*** Entries shown ***

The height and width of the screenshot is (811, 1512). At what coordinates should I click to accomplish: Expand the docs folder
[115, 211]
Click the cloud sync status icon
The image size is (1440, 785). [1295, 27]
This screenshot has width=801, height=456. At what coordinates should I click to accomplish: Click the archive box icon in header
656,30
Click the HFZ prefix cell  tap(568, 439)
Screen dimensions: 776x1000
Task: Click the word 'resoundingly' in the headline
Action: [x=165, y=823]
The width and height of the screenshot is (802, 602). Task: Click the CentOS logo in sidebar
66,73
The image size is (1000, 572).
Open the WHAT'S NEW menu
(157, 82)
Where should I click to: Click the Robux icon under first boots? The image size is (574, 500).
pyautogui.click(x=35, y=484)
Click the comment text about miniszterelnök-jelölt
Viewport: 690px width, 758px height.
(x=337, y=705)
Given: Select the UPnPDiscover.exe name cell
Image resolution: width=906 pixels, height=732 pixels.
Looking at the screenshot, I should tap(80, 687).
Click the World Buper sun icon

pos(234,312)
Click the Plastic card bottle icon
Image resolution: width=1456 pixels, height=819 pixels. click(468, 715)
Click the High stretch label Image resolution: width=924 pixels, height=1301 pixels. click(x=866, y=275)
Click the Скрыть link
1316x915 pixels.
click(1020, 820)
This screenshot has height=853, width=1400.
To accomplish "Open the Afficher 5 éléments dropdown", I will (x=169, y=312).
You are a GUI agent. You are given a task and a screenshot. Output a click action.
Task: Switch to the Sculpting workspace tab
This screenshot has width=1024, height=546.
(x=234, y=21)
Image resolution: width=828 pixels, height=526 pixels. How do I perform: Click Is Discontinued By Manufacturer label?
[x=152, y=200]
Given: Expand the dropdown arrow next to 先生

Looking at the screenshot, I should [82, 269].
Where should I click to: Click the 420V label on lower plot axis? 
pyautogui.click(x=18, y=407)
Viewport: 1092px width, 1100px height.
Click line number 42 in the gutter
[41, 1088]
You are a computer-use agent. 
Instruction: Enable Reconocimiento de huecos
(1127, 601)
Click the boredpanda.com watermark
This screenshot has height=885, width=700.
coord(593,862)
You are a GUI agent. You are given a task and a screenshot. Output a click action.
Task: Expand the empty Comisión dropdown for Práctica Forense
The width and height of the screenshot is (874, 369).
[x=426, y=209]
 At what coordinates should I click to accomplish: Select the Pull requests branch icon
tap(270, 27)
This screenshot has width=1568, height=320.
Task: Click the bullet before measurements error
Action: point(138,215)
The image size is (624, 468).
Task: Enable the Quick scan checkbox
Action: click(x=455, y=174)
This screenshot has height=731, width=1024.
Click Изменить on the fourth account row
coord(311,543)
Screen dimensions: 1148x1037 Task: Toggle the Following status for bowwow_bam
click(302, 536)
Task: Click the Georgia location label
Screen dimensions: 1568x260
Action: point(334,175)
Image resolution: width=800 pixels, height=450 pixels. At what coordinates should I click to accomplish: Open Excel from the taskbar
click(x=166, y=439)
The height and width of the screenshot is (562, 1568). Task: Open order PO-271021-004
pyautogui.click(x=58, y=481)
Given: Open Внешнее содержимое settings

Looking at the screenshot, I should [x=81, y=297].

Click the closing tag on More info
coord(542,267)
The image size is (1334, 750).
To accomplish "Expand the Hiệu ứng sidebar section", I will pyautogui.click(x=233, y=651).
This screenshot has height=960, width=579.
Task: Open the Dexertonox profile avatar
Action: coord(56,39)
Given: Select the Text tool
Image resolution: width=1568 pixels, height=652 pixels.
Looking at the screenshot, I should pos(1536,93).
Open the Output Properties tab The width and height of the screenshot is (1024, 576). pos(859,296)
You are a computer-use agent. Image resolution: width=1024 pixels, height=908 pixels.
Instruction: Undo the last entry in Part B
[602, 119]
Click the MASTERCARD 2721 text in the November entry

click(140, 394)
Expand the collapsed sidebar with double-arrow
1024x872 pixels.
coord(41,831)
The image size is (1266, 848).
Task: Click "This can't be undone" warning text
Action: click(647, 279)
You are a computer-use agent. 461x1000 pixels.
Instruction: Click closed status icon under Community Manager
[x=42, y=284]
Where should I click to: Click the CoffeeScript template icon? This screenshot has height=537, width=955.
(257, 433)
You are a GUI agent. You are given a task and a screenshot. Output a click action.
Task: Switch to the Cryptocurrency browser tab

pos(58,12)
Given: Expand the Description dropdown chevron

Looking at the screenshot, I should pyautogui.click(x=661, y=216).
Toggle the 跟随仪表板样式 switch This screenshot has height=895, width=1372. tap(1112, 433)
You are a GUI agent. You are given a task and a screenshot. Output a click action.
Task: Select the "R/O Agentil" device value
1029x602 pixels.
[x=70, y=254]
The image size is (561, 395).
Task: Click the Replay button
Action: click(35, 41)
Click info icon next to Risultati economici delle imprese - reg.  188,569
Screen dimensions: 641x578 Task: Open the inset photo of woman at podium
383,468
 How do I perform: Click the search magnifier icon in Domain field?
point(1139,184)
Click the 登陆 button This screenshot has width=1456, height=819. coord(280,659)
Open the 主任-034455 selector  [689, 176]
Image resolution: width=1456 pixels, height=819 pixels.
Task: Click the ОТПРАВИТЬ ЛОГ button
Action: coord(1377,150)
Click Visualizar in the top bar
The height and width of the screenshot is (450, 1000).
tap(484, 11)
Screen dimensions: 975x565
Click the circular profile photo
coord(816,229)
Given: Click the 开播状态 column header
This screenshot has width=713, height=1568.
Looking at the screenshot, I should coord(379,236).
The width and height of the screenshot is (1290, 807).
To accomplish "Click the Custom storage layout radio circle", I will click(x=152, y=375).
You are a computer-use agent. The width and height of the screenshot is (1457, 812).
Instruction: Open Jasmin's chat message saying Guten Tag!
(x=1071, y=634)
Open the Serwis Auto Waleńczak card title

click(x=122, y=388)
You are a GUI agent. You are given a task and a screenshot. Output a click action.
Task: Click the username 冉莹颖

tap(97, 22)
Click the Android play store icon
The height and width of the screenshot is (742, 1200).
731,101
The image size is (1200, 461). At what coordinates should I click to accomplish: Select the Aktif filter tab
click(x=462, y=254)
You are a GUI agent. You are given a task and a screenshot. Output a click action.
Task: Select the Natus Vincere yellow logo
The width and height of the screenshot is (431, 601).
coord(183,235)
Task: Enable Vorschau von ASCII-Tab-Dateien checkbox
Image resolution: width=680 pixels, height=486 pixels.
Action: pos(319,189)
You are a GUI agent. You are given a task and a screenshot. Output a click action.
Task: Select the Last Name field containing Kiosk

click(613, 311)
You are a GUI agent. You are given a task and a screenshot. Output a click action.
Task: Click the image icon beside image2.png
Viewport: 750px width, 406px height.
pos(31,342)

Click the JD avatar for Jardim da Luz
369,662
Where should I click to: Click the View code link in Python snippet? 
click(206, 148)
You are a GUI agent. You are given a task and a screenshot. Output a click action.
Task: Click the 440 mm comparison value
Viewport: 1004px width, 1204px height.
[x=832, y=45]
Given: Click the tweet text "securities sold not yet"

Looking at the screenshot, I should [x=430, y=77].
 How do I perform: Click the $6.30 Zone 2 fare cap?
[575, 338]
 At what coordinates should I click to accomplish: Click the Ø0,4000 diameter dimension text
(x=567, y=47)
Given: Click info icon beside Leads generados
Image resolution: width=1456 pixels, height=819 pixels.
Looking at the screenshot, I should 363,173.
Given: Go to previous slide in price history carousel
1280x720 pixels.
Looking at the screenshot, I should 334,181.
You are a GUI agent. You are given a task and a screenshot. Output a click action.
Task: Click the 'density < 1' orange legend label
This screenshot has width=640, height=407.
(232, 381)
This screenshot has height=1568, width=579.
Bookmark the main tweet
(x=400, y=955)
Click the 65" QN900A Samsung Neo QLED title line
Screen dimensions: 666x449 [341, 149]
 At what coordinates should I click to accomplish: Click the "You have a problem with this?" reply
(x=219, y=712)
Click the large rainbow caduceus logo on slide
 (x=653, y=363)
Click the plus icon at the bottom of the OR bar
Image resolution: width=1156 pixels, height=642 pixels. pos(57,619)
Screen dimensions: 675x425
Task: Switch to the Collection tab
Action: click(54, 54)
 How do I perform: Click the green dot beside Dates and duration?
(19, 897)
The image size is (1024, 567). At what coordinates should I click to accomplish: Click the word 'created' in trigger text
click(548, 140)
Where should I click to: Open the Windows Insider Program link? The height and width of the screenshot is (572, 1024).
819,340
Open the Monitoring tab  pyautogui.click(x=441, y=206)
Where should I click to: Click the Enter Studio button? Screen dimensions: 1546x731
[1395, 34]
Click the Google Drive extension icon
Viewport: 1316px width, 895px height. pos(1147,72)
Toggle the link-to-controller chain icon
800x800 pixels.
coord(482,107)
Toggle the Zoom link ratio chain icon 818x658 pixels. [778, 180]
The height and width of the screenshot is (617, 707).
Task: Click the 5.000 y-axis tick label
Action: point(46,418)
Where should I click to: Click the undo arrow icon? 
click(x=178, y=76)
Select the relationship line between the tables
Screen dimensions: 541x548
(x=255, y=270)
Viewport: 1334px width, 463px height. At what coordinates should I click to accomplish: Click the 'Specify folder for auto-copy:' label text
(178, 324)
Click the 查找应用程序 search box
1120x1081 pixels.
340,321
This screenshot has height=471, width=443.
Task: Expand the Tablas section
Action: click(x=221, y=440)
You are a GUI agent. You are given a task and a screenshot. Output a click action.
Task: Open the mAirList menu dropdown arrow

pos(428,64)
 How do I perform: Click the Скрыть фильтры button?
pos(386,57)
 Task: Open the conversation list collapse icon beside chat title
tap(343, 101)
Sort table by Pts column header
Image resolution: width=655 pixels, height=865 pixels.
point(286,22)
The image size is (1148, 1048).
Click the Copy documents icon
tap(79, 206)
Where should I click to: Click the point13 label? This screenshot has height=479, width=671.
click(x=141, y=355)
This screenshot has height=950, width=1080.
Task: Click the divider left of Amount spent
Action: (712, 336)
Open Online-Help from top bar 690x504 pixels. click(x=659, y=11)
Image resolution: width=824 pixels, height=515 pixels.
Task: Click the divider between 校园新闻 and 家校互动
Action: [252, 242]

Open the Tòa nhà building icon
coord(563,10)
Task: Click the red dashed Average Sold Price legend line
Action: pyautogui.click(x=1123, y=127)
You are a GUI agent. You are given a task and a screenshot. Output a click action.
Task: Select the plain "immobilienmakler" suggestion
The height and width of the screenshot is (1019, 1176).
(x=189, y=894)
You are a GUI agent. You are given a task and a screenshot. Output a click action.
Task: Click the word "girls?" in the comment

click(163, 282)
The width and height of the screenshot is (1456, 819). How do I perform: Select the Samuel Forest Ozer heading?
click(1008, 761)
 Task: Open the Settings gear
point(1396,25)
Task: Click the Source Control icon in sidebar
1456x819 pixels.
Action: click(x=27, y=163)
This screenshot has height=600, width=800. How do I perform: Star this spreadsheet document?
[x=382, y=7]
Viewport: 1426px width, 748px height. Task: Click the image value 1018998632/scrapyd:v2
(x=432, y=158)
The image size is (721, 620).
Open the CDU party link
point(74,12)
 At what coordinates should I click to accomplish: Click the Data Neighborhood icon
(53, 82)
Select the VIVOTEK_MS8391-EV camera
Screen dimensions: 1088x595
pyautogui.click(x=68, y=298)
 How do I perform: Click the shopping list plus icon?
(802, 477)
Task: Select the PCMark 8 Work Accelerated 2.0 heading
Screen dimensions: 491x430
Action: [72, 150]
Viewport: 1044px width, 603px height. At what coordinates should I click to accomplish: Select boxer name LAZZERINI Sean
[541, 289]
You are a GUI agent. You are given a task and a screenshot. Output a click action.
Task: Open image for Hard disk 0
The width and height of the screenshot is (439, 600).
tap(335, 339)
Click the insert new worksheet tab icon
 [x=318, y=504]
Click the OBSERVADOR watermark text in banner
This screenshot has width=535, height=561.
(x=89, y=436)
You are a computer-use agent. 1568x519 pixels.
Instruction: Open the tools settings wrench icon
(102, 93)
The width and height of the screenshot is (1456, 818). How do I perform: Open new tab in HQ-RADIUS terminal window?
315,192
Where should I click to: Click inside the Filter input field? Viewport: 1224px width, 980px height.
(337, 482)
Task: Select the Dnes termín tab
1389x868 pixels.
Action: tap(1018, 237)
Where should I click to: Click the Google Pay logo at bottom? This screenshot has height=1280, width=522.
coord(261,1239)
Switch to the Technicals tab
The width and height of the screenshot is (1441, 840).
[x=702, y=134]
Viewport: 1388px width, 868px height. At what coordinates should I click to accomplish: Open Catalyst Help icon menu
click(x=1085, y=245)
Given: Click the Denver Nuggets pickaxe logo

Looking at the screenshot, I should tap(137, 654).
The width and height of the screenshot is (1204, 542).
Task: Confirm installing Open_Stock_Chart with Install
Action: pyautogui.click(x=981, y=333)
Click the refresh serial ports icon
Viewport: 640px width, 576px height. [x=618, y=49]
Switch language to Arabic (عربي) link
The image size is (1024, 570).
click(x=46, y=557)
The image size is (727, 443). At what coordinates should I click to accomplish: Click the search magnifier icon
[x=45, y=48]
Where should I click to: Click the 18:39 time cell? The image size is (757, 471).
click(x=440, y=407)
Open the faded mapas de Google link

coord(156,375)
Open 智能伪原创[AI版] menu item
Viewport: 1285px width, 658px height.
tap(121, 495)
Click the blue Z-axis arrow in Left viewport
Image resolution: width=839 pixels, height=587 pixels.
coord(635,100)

*** End of Entries shown ***

◆ What the exercise asks ◆
When a line of the records has the word "column", pick it out and copy it.

◆ Solution to the exercise ◆
Given: Click the 开播状态 column header
Sort table by Pts column header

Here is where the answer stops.